━━ The input

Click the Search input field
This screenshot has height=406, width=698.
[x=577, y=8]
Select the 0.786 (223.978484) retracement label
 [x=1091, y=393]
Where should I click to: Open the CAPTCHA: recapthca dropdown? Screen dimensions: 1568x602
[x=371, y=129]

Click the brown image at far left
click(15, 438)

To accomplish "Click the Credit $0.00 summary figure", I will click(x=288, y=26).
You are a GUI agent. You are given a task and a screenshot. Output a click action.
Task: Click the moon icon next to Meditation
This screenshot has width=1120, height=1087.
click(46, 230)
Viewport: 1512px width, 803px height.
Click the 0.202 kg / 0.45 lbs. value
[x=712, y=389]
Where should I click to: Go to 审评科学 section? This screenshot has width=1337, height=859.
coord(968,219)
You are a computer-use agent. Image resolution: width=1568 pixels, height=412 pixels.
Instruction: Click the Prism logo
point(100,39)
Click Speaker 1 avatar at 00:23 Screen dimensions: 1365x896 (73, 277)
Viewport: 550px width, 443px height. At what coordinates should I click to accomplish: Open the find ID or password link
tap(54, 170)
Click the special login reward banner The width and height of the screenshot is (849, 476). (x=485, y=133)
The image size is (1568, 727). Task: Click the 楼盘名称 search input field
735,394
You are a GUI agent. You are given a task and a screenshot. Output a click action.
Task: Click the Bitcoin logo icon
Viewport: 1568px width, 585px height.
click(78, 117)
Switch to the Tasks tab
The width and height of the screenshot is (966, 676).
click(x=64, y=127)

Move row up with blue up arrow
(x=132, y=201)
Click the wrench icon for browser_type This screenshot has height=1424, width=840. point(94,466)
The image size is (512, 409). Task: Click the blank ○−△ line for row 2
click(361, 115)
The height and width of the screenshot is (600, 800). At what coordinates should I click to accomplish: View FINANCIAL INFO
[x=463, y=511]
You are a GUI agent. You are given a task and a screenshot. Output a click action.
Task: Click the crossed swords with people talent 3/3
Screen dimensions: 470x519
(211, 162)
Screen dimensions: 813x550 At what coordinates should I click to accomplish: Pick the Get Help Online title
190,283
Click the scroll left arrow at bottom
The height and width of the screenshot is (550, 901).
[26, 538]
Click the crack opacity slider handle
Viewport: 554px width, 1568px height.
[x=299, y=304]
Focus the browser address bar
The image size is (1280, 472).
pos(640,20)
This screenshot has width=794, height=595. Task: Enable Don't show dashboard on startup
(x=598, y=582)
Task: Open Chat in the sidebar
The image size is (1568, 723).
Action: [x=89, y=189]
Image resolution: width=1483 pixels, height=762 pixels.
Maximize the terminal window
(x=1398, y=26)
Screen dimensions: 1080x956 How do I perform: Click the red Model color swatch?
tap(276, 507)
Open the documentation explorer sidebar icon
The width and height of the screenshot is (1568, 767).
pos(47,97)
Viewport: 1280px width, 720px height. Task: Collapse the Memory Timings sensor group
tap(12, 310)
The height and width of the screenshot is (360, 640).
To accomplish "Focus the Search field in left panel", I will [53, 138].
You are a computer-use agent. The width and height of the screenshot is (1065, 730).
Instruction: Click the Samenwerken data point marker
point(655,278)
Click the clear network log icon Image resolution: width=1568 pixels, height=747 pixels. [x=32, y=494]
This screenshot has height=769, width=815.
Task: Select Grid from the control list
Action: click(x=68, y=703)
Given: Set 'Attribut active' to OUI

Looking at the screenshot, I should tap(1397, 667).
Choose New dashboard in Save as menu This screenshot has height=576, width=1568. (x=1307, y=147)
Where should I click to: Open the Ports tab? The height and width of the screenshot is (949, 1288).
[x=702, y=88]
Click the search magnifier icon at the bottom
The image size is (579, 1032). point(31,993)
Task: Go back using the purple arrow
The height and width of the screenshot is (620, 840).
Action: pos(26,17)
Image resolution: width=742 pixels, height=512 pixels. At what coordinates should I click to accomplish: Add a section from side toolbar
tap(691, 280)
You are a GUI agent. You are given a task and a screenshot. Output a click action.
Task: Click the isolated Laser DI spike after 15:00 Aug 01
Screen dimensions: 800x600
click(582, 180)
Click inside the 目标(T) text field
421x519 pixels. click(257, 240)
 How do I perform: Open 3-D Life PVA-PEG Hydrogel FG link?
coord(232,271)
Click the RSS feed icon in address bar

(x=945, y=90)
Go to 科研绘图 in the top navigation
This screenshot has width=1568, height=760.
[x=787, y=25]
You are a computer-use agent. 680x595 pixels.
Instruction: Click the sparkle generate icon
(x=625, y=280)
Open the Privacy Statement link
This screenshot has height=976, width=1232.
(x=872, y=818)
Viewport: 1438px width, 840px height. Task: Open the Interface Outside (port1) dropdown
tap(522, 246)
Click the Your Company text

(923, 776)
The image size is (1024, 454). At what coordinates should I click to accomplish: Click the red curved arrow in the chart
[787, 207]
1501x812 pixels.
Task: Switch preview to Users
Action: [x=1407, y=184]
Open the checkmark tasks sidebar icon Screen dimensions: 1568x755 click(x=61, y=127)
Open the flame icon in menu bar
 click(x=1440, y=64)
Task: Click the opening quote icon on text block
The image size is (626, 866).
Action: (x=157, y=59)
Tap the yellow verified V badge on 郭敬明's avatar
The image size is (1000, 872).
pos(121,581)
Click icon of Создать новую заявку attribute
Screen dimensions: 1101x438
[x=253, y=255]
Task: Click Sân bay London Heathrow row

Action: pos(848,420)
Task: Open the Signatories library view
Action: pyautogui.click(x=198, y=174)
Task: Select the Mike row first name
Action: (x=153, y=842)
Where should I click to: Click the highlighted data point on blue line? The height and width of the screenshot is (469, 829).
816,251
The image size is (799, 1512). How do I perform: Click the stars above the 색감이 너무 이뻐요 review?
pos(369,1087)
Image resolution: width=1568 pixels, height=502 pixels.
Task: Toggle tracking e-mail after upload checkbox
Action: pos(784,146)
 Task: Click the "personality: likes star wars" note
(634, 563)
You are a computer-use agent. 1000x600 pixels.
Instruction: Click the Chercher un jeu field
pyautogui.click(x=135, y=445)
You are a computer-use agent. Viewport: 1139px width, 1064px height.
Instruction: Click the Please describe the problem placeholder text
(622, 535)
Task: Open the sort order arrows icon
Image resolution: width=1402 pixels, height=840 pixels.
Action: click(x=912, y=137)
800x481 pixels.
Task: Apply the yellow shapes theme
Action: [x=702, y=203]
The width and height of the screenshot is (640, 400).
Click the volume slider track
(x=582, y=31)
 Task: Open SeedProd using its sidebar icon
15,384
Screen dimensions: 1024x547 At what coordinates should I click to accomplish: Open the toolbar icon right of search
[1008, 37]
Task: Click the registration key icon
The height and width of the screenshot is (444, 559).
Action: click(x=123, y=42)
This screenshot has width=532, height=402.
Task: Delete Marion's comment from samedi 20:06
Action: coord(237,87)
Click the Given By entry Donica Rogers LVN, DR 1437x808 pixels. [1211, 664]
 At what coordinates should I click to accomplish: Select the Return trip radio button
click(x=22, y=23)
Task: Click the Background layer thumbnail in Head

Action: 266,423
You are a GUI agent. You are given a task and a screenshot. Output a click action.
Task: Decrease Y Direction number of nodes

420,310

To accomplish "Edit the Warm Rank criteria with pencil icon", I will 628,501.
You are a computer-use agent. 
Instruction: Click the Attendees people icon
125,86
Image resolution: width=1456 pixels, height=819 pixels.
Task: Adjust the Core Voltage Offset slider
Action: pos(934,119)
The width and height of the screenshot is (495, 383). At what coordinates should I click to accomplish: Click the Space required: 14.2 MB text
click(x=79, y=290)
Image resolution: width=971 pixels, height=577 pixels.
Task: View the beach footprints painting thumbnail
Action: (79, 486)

━━━━

Job = Can you rewrite all of the records above with every "GUI agent" renamed to "interface agent" and nothing else changed?

Worked answer =
Click the Search input field
This screenshot has height=406, width=698.
[x=577, y=8]
Select the 0.786 (223.978484) retracement label
 [x=1091, y=393]
Where should I click to: Open the CAPTCHA: recapthca dropdown? Screen dimensions: 1568x602
[x=371, y=129]

Click the brown image at far left
click(15, 438)

To accomplish "Click the Credit $0.00 summary figure", I will click(x=288, y=26).
You are a interface agent. You are given a task and a screenshot. Output a click action.
Task: Click the moon icon next to Meditation
This screenshot has width=1120, height=1087.
click(46, 230)
Viewport: 1512px width, 803px height.
Click the 0.202 kg / 0.45 lbs. value
[x=712, y=389]
Where should I click to: Go to 审评科学 section? This screenshot has width=1337, height=859.
coord(968,219)
You are a computer-use agent. Image resolution: width=1568 pixels, height=412 pixels.
Instruction: Click the Prism logo
point(100,39)
Click Speaker 1 avatar at 00:23 Screen dimensions: 1365x896 (73, 277)
Viewport: 550px width, 443px height. At what coordinates should I click to accomplish: Open the find ID or password link
tap(54, 170)
Click the special login reward banner The width and height of the screenshot is (849, 476). (x=485, y=133)
The image size is (1568, 727). Task: Click the 楼盘名称 search input field
735,394
You are a interface agent. You are given a task and a screenshot. Output a click action.
Task: Click the Bitcoin logo icon
Viewport: 1568px width, 585px height.
click(78, 117)
Switch to the Tasks tab
The width and height of the screenshot is (966, 676).
click(x=64, y=127)

Move row up with blue up arrow
(x=132, y=201)
Click the wrench icon for browser_type This screenshot has height=1424, width=840. point(94,466)
The image size is (512, 409). Task: Click the blank ○−△ line for row 2
click(361, 115)
The height and width of the screenshot is (600, 800). At what coordinates should I click to accomplish: View FINANCIAL INFO
[x=463, y=511]
You are a interface agent. You are given a task and a screenshot. Output a click action.
Task: Click the crossed swords with people talent 3/3
Screen dimensions: 470x519
(211, 162)
Screen dimensions: 813x550 At what coordinates should I click to accomplish: Pick the Get Help Online title
190,283
Click the scroll left arrow at bottom
The height and width of the screenshot is (550, 901).
[26, 538]
Click the crack opacity slider handle
Viewport: 554px width, 1568px height.
[x=299, y=304]
Focus the browser address bar
The image size is (1280, 472).
pos(640,20)
This screenshot has width=794, height=595. Task: Enable Don't show dashboard on startup
(x=598, y=582)
Task: Open Chat in the sidebar
The image size is (1568, 723).
Action: [x=89, y=189]
Image resolution: width=1483 pixels, height=762 pixels.
Maximize the terminal window
(x=1398, y=26)
Screen dimensions: 1080x956 How do I perform: Click the red Model color swatch?
tap(276, 507)
Open the documentation explorer sidebar icon
The width and height of the screenshot is (1568, 767).
pos(47,97)
Viewport: 1280px width, 720px height. Task: Collapse the Memory Timings sensor group
tap(12, 310)
The height and width of the screenshot is (360, 640).
To accomplish "Focus the Search field in left panel", I will [53, 138].
You are a computer-use agent. The width and height of the screenshot is (1065, 730).
Instruction: Click the Samenwerken data point marker
point(655,278)
Click the clear network log icon Image resolution: width=1568 pixels, height=747 pixels. [x=32, y=494]
This screenshot has height=769, width=815.
Task: Select Grid from the control list
Action: click(x=68, y=703)
Given: Set 'Attribut active' to OUI

Looking at the screenshot, I should tap(1397, 667).
Choose New dashboard in Save as menu This screenshot has height=576, width=1568. (x=1307, y=147)
Where should I click to: Open the Ports tab? The height and width of the screenshot is (949, 1288).
[x=702, y=88]
Click the search magnifier icon at the bottom
The image size is (579, 1032). point(31,993)
Task: Go back using the purple arrow
The height and width of the screenshot is (620, 840).
Action: pos(26,17)
Image resolution: width=742 pixels, height=512 pixels. At what coordinates should I click to accomplish: Add a section from side toolbar
tap(691, 280)
You are a interface agent. You are given a task and a screenshot. Output a click action.
Task: Click the isolated Laser DI spike after 15:00 Aug 01
Screen dimensions: 800x600
click(582, 180)
Click inside the 目标(T) text field
421x519 pixels. click(257, 240)
 How do I perform: Open 3-D Life PVA-PEG Hydrogel FG link?
coord(232,271)
Click the RSS feed icon in address bar

(x=945, y=90)
Go to 科研绘图 in the top navigation
This screenshot has width=1568, height=760.
[x=787, y=25]
You are a computer-use agent. 680x595 pixels.
Instruction: Click the sparkle generate icon
(x=625, y=280)
Open the Privacy Statement link
This screenshot has height=976, width=1232.
(x=872, y=818)
Viewport: 1438px width, 840px height. Task: Open the Interface Outside (port1) dropdown
tap(522, 246)
Click the Your Company text

(923, 776)
The image size is (1024, 454). At what coordinates should I click to accomplish: Click the red curved arrow in the chart
[787, 207]
1501x812 pixels.
Task: Switch preview to Users
Action: [x=1407, y=184]
Open the checkmark tasks sidebar icon Screen dimensions: 1568x755 click(x=61, y=127)
Open the flame icon in menu bar
 click(x=1440, y=64)
Task: Click the opening quote icon on text block
The image size is (626, 866).
Action: (x=157, y=59)
Tap the yellow verified V badge on 郭敬明's avatar
The image size is (1000, 872).
pos(121,581)
Click icon of Создать новую заявку attribute
Screen dimensions: 1101x438
[x=253, y=255]
Task: Click Sân bay London Heathrow row

Action: pos(848,420)
Task: Open the Signatories library view
Action: pyautogui.click(x=198, y=174)
Task: Select the Mike row first name
Action: (x=153, y=842)
Where should I click to: Click the highlighted data point on blue line? The height and width of the screenshot is (469, 829).
816,251
The image size is (799, 1512). How do I perform: Click the stars above the 색감이 너무 이뻐요 review?
pos(369,1087)
Image resolution: width=1568 pixels, height=502 pixels.
Task: Toggle tracking e-mail after upload checkbox
Action: pos(784,146)
 Task: Click the "personality: likes star wars" note
(634, 563)
You are a computer-use agent. 1000x600 pixels.
Instruction: Click the Chercher un jeu field
pyautogui.click(x=135, y=445)
You are a computer-use agent. Viewport: 1139px width, 1064px height.
Instruction: Click the Please describe the problem placeholder text
(622, 535)
Task: Open the sort order arrows icon
Image resolution: width=1402 pixels, height=840 pixels.
Action: click(x=912, y=137)
800x481 pixels.
Task: Apply the yellow shapes theme
Action: [x=702, y=203]
The width and height of the screenshot is (640, 400).
Click the volume slider track
(x=582, y=31)
 Task: Open SeedProd using its sidebar icon
15,384
Screen dimensions: 1024x547 At what coordinates should I click to accomplish: Open the toolbar icon right of search
[1008, 37]
Task: Click the registration key icon
The height and width of the screenshot is (444, 559).
Action: click(x=123, y=42)
This screenshot has width=532, height=402.
Task: Delete Marion's comment from samedi 20:06
Action: coord(237,87)
Click the Given By entry Donica Rogers LVN, DR 1437x808 pixels. [1211, 664]
 At what coordinates should I click to accomplish: Select the Return trip radio button
click(x=22, y=23)
Task: Click the Background layer thumbnail in Head

Action: 266,423
You are a interface agent. You are given a task and a screenshot. Output a click action.
Task: Decrease Y Direction number of nodes

420,310

To accomplish "Edit the Warm Rank criteria with pencil icon", I will 628,501.
You are a computer-use agent. 
Instruction: Click the Attendees people icon
125,86
Image resolution: width=1456 pixels, height=819 pixels.
Task: Adjust the Core Voltage Offset slider
Action: pos(934,119)
The width and height of the screenshot is (495, 383). At what coordinates should I click to accomplish: Click the Space required: 14.2 MB text
click(x=79, y=290)
Image resolution: width=971 pixels, height=577 pixels.
Task: View the beach footprints painting thumbnail
Action: (79, 486)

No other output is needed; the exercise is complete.